Je me suis donné la peine de mettre clairement en évidence ce constat sur moi-même en vue de l’histoire qui va suivre. J’ai vérifié les faits autant que possible. J’ai consulté des collections de journaux français et j’ai aussi parlé avec l’officier qui commande la garde militaire de l’île RoyaleII quand je gagnai Cayenne au cours de mes voyages. Je crois que l’histoire est vraie dans son ensemble. C’est le genre d’histoire qu’aucun homme, je pense, n’inventerait sur lui-même car elle n’est ni grandiose, ni flatteuse, ni même assez amusante pour être agréable à une vanité pervertie.
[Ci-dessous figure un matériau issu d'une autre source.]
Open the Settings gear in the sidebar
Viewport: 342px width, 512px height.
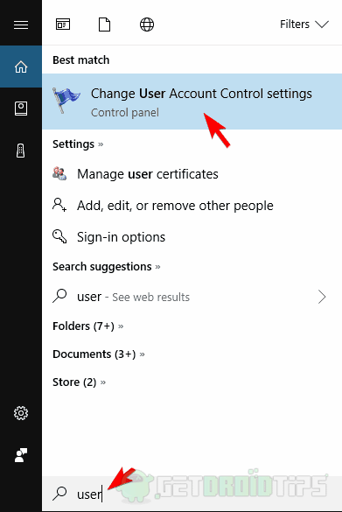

Elle concerne le mécanicien du canot à vapeur appartenant au domaine de Marañon, propriété de la compagnie B. O. S. Co., Ltd. Ce domaine est aussi une île, – une île aussi grande qu’une petite province, située dans l’estuaire d’un grand fleuve sud-américain. Elle est sauvage et sans beauté, mais l’herbe qui pousse sur ses basses plaines semble posséder des qualités nutritives et gustatives exceptionnelles. Elle résonne du meuglement d’innombrables troupeaux – un bruit profond et déchirant sous le vaste ciel qui s’élève comme une protestation monstrueuse de prisonniers condamnés à mort. Sur la terre ferme, par-delà une trentaine de kilomètres d’eau boueuse et décolorée, se dresse une ville dont le nom est, disons, Horta.

Mais la caractéristique la plus intéressante de cette île (qui semble comme une sorte de colonie pénitentiaire pour bétail condamné) tient au fait qu’elle est le seul habitat connu d’un papillon somptueux et extrêmement rare.